◆ Sfida A ◆
Risponda alle seguenti domande sul brano relativo alla distruzione di Baturyn:
(i) Con chi scelse di allearsi Mazepa durante la Guerra del Nord?
(ii) A chi ordinò Pietro I di prendere Baturyn?
(iii) Quale numero di vittime indicano le stime più attendibili?

Il 2 novembre 1708, l’armata moscovita dello zar Pietro I ordinò la distruzione della città ucraina di Baturyn, allora capitale dell’“etmanato” cosacco guidato da Ivan Mazepa. Questa terribile rappresaglia fu la risposta diretta alla decisione di Mazepa di liberare l’Ucraina dal controllo di Mosca e di orientarla verso l’Europa, scegliendo di allearsi con lo svedese Carlo XII durante la Guerra del Nord. La sua scelta non fu un atto di ribellione personale, ma un gesto di coraggio politico e di aspirazione nazionale: il tentativo di garantire al popolo ucraino indipendenza e dignità. Lo zar Pietro I, incapace di tollerare questa affermazione di sovranità, ordinò al suo viceré Alexander Menshikov di prendere Baturyn e punire senza pietà l’intera città.

Una volta assediata, le forze moscovite irruppero con furia distruttrice. Quello che seguì fu un massacro di proporzioni spaventose: la popolazione civile ucraina, composta da cosacchi, donne e bambini, fu sterminata senza distinzione. I resoconti dell’epoca parlano di atrocità inimmaginabili: uomini trucidati, famiglie intere annientate, chiese profanate e bruciate, corpi abbandonati per le strade. Baturyn, che era allora uno dei principali centri politici, militari e culturali della nazione cosacca, venne completamente rasa al suolo. Gli scavi archeologici moderni hanno confermato l’entità della distruzione e della violenza sistematica inflitta.

Le stime più attendibili parlano di un numero di vittime tra 9.000 e 15.000, tra cui migliaia di civili. Questa carneficina non fu soltanto una punizione militare, ma un atto deliberato di annientamento: un tentativo di cancellare l’élite politica, la capitale e l’identità culturale di un popolo che aveva osato rivendicare la propria libertà.

◆ Elenco ◆
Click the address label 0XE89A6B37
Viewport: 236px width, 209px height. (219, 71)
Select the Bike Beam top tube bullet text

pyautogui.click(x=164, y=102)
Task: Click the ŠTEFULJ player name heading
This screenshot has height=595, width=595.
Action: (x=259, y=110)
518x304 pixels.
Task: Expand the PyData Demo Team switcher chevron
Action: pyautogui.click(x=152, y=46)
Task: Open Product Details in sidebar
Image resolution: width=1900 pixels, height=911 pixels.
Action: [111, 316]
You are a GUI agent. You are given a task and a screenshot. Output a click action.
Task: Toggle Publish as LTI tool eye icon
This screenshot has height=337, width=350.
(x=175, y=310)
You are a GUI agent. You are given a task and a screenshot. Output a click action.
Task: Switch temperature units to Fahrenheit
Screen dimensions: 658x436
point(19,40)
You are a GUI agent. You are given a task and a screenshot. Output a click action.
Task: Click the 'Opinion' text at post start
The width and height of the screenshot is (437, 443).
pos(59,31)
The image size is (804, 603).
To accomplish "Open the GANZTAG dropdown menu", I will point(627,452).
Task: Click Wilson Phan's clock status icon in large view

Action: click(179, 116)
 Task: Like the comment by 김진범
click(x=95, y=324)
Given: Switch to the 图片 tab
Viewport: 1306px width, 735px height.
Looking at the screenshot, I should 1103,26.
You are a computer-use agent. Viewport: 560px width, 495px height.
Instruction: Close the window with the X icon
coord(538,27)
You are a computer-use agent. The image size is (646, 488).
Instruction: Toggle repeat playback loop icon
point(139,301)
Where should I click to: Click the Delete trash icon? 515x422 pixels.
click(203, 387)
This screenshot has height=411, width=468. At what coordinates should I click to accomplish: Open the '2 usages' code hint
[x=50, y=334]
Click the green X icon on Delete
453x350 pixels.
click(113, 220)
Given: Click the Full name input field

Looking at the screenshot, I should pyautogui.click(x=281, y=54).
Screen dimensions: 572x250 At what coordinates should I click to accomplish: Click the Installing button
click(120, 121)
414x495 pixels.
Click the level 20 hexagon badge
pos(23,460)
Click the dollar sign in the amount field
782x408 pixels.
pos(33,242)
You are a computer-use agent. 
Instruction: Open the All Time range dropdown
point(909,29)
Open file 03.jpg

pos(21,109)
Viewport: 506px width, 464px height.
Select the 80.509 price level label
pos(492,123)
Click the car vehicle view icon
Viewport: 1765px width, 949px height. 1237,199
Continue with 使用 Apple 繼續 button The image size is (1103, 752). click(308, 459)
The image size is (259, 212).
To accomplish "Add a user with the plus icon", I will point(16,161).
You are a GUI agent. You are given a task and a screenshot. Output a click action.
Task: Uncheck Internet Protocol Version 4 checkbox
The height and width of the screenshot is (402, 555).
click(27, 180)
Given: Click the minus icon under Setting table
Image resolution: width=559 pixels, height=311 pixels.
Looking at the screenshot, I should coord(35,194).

◆ Sfida B ◆
Ricopi senza alcuna modifica il tratto dei record che va dal loro inizio fino alla riga contenente "Action: [111, 316]", inclusa quest'ultima.

◆ Risultato finale A ◆
(i) Con lo svedese Carlo XII.
(ii) Al suo viceré Alexander Menshikov.
(iii) Tra 9.000 e 15.000 vittime.

◆ Risultato finale B ◆
Click the address label 0XE89A6B37
Viewport: 236px width, 209px height. (219, 71)
Select the Bike Beam top tube bullet text

pyautogui.click(x=164, y=102)
Task: Click the ŠTEFULJ player name heading
This screenshot has height=595, width=595.
Action: (x=259, y=110)
518x304 pixels.
Task: Expand the PyData Demo Team switcher chevron
Action: pyautogui.click(x=152, y=46)
Task: Open Product Details in sidebar
Image resolution: width=1900 pixels, height=911 pixels.
Action: [111, 316]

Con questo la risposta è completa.